Sunday, June 13, 2004

Words and Children

I had seen this study that Joanne Jacobs cites, but something struck me as amiss:
"Research has shown that greater verbal interaction between parents and young children improves students' performance on standardized tests," Farkas says. "By the age of three, professional parents had spoken an estimated 35 million words to their children, working- and middle-class had spoken about 20 million words, and lower-class parents had only spoken about 10 million words."

These families differed not only in the total number of words spoken, but also in the number of different vocabulary words used in these conversations. These differences had strong effects on the vocabulary knowledge developed by the children in these families.

"By 18 to 20 months, the vocabulary growth trajectories of the children of professional parents had already accelerated beyond those of other children," Farkas adds. According to his research, there seems to be both a social class, and controlling for class, a Black-White difference in children's oral vocabulary growth from infancy to adolescence. Preschool vocabulary knowledge is a strong predictor of reading performance in early elementary school, and early elementary reading performance is a strong predictor of later school performance generally.
35 million words? By age 3? The math doesn't add up there. That amounts to 11.67 million words per year, or 31,963 words per day, or 2,283 words per hour for fourteen waking hours, or 38 words per minute.

So professional parents really speak to their children at the rate of 38 words per minute for every minute of 14 hours per day, every day until age 3? I don't believe that for a minute.
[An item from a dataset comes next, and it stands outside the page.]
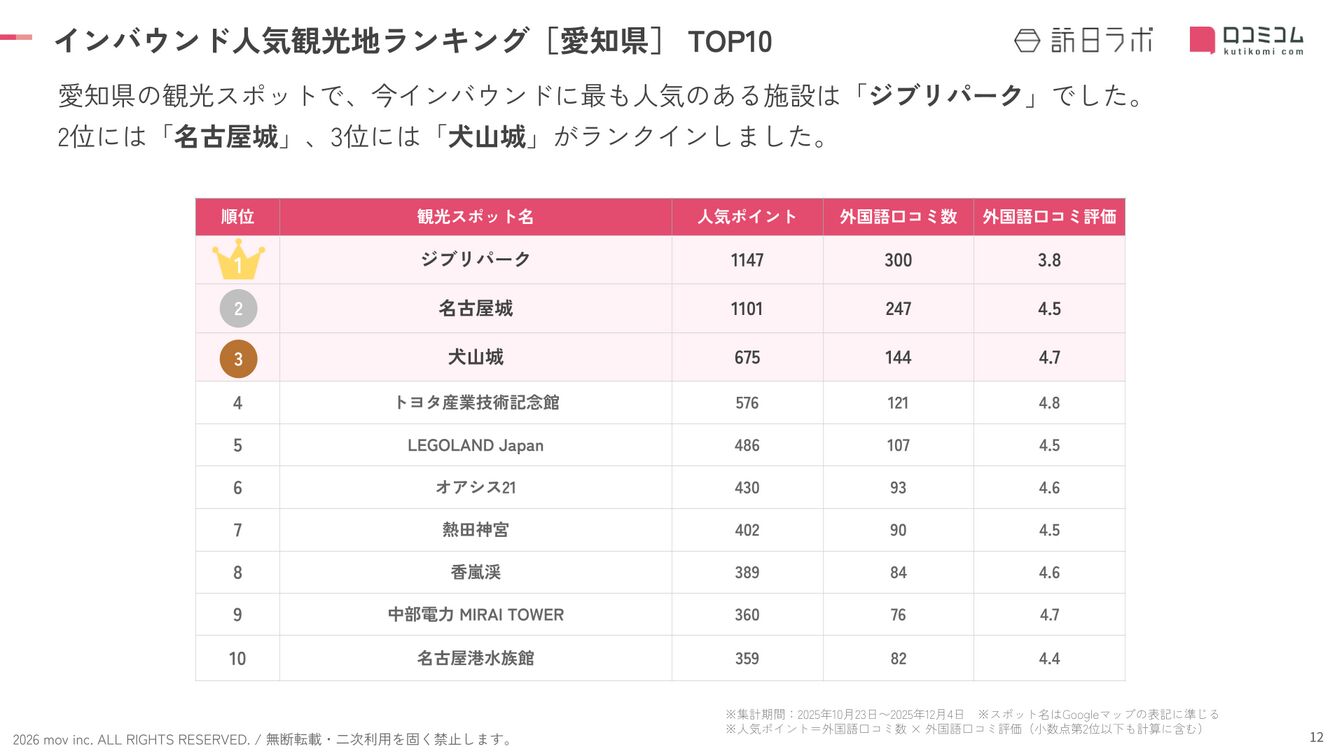This screenshot has height=756, width=1344.
Task: Click the bronze rank 3 medal icon
Action: click(238, 358)

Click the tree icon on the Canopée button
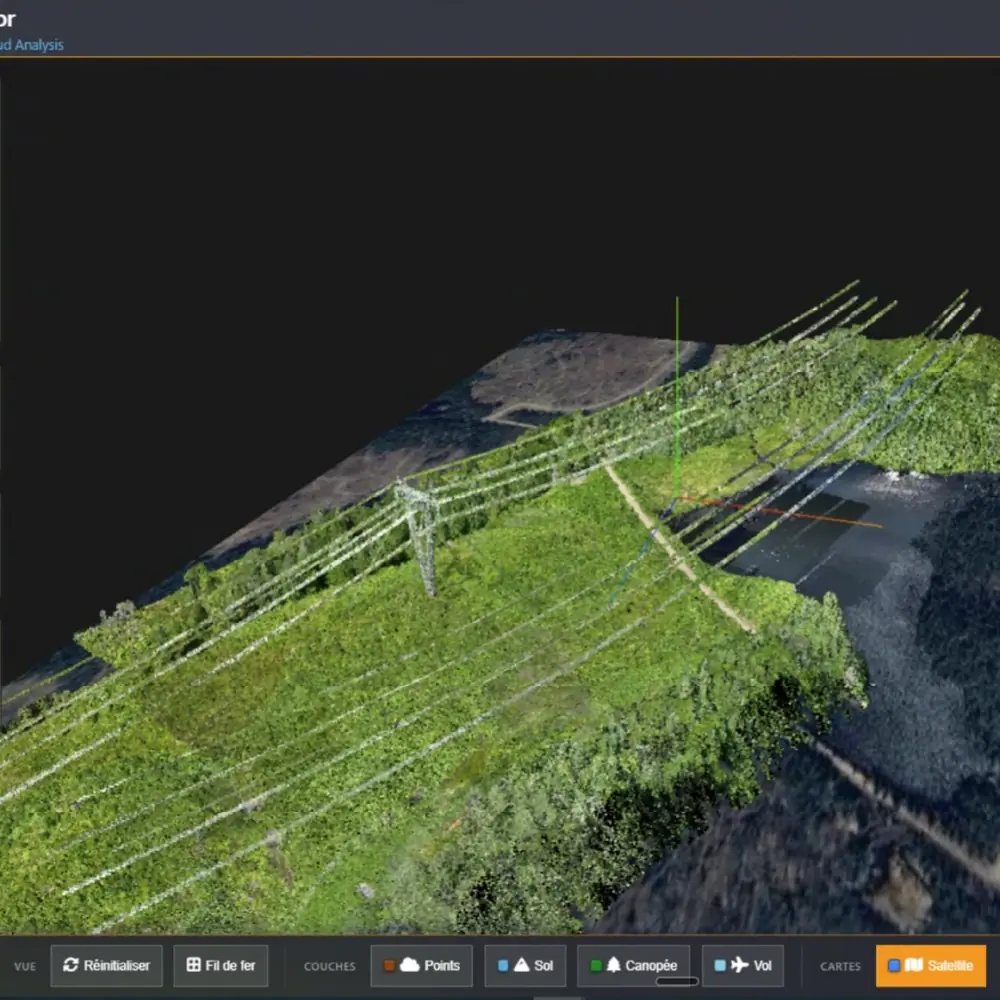click(x=617, y=966)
No one talks that much.

Then I'm unsure about the purported difference between "professional" parents and "lower-class" parents. I'd wonder if the real difference is the total vocabulary, as compared to the sheer number of words. That is, more educated parents might use a wider range of words, but aren't any more verbose. Conversely, maybe lower-class parents speak just about as much, but use a more limited vocabulary. These are just hunches, mind you; I don't actually know for sure what the facts are here.

UPDATE: I forgot that many parents put their children in daycare. Whatever the merits of this choice, they obviously don't have as much time to fit in those 35 million words. Doing the math, 35 millions words by three years works out to 224,423 words per week. If the parents see the children for 2.5 waking hours on weekdays and 14 waking hours on the weekends, that is only 40.5 hours per week. Allowing the parents half an hour per week of leisure time to themselves, they'd have to spend the other 40 hours speaking to their children at a rate of 5,611 words per hour, or 1.56 words per second, all at a non-stop pace.

Now maybe there are parents who spend every waking second talking like an auctioneer. But this can't possibly be the average.



Anonymous Anonymous said...

Are there no middle class professionals? Apparently not according to the article.

And another thing, if it's all about the child hearing these words spoken to them then wouldn't leaving them in front of the TV all day be a good thing?

11:54 PM  
Blogger Eddie said...

I think it is safe to say that these researchers haven't counted 35 million of anything. I'm guessing that they extrapolated from a more limited data set and didn't have the sense to realize the absurdity of their result.